[picture of Bertrand Russell's shoes and socks] Click here to go to Eric Schechter's main web page

 

a home page for the
AXIOM  OF  CHOICE
-- an introduction and links collection by
Eric Schechter, Vanderbilt University


The Axiom of Choice (AC) was formulated about a century ago, and it was controversial for a few of decades after that; it might be considered the last great controversy of mathematics. It is now a basic assumption used in many parts of mathematics. In fact, assuming AC is equivalent to assuming any of these principles (and many others):

AC has many forms; here is one of the simplest:

Axiom of Choice. Let C be a collection of nonempty sets. Then we can choose a member from each set in that collection. In other words, there exists a function f defined on C with the property that, for each set S in the collection, f(S) is a member of S.

The function f is then called a choice function.

To understand this axiom better, let's consider a few examples.

The controversy was over how to interpret the words "choose" and "exists" in the axiom: In effect, when we accept the Axiom of Choice, this means we are agreeing to the convention that we shall permit ourselves to use a hypothetical choice function f in proofs, as though it "exists" in some sense, even in cases where we cannot give an explicit example of it or an explicit algorithm for it. (For an introduction to constructivism, you might take a look at my paper on that subject. The term has rather different, slightly related meanings in advanced mathematics and in mathematics education; I am referring to the former meaning here.)

To assert that a mathematical object "exists," even when you cannot give an example of it, is a little bit like this: Suppose that one day you go to a football game by yourself. There are thousands of other people in the stadium, but you don't know the names of any of them. (And let's suppose you're shy, so you're not about to ask anyone their name.) Then you know those people have names, but you cannot give any of those names. (Admittedly, this is only a metaphor, and not a perfect one; don't make too much of it.)

The "existence" of f -- or of any mathematical object, even the number "3" -- is purely formal. It does not have the same kind of solidity as your table and your chair; it merely exists in the mental universe of mathematics. Many different mathematical universes are possible. When we accept or reject the Axiom of Choice, we are specifying something about which mental universe we're choosing to work in. Both possibilities are feasible -- i.e., neither accepting nor rejecting AC yields a contradiction; that fact follows from models devised by Gödel and Cohen. However, most "ordinary" mathematicians -- i.e., most mathematicians who are not logicians or set theorists -- accept the Axiom of Choice chiefly because their work is simpler with the Axiom of Choice than without it.

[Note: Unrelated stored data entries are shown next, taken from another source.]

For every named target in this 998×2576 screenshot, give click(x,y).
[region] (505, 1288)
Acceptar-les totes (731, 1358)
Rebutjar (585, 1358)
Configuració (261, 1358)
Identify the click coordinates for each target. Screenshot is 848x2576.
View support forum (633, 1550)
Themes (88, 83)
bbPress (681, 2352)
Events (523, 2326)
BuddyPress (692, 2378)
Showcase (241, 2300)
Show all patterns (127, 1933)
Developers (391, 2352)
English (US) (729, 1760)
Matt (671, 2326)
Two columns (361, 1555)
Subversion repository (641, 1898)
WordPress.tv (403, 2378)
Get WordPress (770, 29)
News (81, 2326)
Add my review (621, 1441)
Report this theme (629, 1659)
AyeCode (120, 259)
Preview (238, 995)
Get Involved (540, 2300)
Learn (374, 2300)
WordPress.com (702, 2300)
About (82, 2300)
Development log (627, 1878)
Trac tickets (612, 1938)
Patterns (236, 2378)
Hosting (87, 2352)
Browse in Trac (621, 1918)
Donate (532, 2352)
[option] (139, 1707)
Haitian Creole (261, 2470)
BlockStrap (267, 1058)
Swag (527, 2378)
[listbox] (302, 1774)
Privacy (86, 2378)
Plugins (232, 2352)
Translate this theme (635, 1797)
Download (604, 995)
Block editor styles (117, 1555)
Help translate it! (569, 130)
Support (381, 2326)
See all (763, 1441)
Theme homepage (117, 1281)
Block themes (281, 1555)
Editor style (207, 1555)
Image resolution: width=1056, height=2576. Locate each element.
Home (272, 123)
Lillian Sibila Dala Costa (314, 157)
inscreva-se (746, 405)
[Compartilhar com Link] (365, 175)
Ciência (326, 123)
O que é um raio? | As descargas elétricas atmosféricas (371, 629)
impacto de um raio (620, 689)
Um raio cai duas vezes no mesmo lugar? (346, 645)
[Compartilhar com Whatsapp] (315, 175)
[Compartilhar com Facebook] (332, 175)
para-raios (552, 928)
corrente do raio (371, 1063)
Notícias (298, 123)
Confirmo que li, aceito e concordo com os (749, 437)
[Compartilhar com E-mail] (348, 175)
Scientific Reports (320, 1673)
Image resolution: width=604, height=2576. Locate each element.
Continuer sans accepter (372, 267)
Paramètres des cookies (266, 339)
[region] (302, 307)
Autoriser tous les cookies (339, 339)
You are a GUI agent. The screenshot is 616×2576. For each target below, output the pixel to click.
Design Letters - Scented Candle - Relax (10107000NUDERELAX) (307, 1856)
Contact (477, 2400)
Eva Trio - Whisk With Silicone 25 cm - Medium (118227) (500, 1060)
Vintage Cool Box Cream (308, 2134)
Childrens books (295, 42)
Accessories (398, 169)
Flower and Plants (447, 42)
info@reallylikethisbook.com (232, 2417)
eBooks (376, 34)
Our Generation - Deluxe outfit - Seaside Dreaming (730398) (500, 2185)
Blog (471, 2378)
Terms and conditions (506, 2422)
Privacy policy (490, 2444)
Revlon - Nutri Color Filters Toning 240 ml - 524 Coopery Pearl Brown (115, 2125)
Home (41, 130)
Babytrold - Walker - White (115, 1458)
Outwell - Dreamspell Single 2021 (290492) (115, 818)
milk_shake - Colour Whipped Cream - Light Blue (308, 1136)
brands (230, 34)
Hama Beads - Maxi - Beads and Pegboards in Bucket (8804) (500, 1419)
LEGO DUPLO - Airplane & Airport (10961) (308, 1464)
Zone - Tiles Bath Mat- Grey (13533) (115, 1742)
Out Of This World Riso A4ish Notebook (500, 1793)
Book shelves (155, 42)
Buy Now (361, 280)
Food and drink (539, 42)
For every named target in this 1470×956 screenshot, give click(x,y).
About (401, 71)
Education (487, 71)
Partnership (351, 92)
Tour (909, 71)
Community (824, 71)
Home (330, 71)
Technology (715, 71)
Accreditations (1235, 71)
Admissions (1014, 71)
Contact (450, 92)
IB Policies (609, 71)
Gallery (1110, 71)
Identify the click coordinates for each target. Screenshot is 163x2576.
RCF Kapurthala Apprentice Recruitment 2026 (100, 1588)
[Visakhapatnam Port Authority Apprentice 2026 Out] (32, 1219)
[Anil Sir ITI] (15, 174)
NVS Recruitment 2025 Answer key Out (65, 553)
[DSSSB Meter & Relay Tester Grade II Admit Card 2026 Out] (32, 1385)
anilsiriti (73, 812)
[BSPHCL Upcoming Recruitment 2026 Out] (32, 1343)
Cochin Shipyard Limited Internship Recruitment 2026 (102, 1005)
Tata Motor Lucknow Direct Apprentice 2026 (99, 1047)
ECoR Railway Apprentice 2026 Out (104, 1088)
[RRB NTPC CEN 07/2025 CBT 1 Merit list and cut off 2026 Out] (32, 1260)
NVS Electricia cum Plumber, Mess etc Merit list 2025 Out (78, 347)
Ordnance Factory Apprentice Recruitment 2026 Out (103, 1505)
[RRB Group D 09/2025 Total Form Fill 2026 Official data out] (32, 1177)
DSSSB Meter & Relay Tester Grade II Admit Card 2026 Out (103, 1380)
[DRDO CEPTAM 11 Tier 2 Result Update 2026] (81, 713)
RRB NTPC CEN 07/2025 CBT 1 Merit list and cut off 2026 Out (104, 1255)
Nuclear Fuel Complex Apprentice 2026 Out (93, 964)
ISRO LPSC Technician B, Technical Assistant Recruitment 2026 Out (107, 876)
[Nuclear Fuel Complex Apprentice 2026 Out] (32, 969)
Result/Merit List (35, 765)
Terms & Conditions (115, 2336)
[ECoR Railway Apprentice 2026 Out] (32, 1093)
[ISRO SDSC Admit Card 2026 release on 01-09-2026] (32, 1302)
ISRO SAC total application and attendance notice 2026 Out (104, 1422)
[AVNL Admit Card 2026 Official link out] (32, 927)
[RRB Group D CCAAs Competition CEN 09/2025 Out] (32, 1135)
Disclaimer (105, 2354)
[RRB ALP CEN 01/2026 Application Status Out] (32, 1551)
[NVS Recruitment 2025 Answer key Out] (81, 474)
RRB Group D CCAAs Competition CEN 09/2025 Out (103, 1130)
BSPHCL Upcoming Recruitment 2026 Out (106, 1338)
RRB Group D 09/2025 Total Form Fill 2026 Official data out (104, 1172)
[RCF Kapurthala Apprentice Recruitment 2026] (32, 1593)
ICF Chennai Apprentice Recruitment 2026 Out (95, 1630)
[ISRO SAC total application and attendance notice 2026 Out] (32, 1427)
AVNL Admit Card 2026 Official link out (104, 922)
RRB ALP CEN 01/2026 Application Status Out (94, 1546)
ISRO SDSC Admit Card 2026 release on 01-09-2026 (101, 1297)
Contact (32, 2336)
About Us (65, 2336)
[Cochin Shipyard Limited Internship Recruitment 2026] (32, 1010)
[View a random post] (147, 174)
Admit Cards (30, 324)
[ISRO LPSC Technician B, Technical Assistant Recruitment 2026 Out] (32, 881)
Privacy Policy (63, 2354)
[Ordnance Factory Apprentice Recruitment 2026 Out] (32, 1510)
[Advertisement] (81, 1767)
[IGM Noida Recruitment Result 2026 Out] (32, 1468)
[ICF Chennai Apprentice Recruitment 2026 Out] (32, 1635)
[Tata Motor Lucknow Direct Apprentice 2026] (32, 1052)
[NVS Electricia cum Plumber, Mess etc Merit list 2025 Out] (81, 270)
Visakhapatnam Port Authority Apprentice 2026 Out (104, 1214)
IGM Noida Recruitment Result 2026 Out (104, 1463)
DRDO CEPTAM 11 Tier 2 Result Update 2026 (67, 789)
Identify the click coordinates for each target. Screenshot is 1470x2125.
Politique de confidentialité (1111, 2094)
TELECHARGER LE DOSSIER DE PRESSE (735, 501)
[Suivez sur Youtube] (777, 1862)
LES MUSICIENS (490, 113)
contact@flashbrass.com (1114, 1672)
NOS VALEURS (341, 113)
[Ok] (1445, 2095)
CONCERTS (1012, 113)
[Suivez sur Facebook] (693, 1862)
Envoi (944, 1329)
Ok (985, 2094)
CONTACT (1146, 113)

Bertrand Russell was more famous for his work in philosophy and political activism, but he was also an accomplished mathematician. His book Introduction to Mathematical Philosophy includes some discussion of AC. Here is my paraphrasing of part of what he said:

To choose one sock from each of infinitely many pairs of socks requires the Axiom of Choice, but for shoes the Axiom is not needed.
The idea is that the two socks in a pair are identical in appearance, and so we must make an arbitrary choice if we wish to choose one of them. For shoes, we can use an explicit algorithm -- e.g., "always choose the left shoe." Why does Russell's statement mention infinitely many pairs? Well, if we only have finitely many pairs of socks, then AC is not needed -- we can choose one member of each pair using the definition of "nonempty," and we can repeat an operation finitely many times using the rules of formal logic (not discussed here).

Jerry Bona once said,

The Axiom of Choice is obviously true; the Well Ordering Principle is obviously false; and who can tell about Zorn's Lemma?
This is a joke. In the setting of ordinary set theory, all three of those principles are mathematically equivalent -- i.e., if we assume any one of those principles, we can use it to prove the other two. However, human intuition does not always follow what is mathematically correct. The Axiom of Choice agrees with the intuition of most mathematicians; the Well Ordering Principle is contrary to the intuition of most mathematicians; and Zorn's Lemma is so complicated that most mathematicians are not able to form any intuitive opinion about it.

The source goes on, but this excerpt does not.